Astronomy news for the two weeks starting Friday, January 30,
2015.
Back to fortnights for a bit: thanks for your patience. The next
skylights will appear January 30, 2016.
The next skylights will appear February 13, 2015.
We begin with the Moon deep into its waxing
gibbous phase, which ends at full
Moon on Tuesday, February 3, about the time of moonrise in
North America, the Moon also gliding several degrees south of
Jupiter. The Moon thereafter fades in the waning gibbous through third quarter the night of Wednesday the
11th shortly before moonrise, the phase of the moment followed by
a bit of the waning crescent. The
night of Friday January 30 finds the Moon in eastern Taurus smack between Orion and Auriga and to the west of Gemini, which it will invade the following evening
when it will pass just north of second magnitude Alhena (Gamma Geminorum). Look the
morning of Thursday the 12th to find the Moon just to the west of
Saturn. By the following morning they will have flipped
places, the Moon then to the east of the ringed planet and north
of Antares.
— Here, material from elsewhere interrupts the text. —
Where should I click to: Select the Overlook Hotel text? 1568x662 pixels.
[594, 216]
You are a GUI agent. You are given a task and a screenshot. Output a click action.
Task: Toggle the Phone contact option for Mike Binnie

The Moon goes
through apogee, where
it is farthest from Earth, on Thursday the 5th.
The early evening sky hosts quite a show as brilliant Venus stands ever higher in the west, moving closer and
closer to much more modest but still bright reddish
Mars, the two preparing for a lovely conjunction on February
21. During our fortnight Mars steadily sets at 8 PM, while night
by night Venus climbs toward it. On the other side of the sky,
the second brightest of planets, Jupiter, rises near the Leo-Cancer
border around sunset, the giant planet
passing opposition with the Sun on Friday
the 6th, when it crosses the meridian to the south at midnight and
sets as the Sun comes up. Dimming, Comet Lovejoy
climbs to the west of Perseus.
Amidst all this activity, Venus invisibly passes just 0.8 degrees
south of Neptune the
morning of Sunday the first of February.
Not that the media will let you, but on Monday, February 2,
don't forget to celebrate Groundhog Day, a "cross-quarter day"
that marks the halfway point from winter to spring.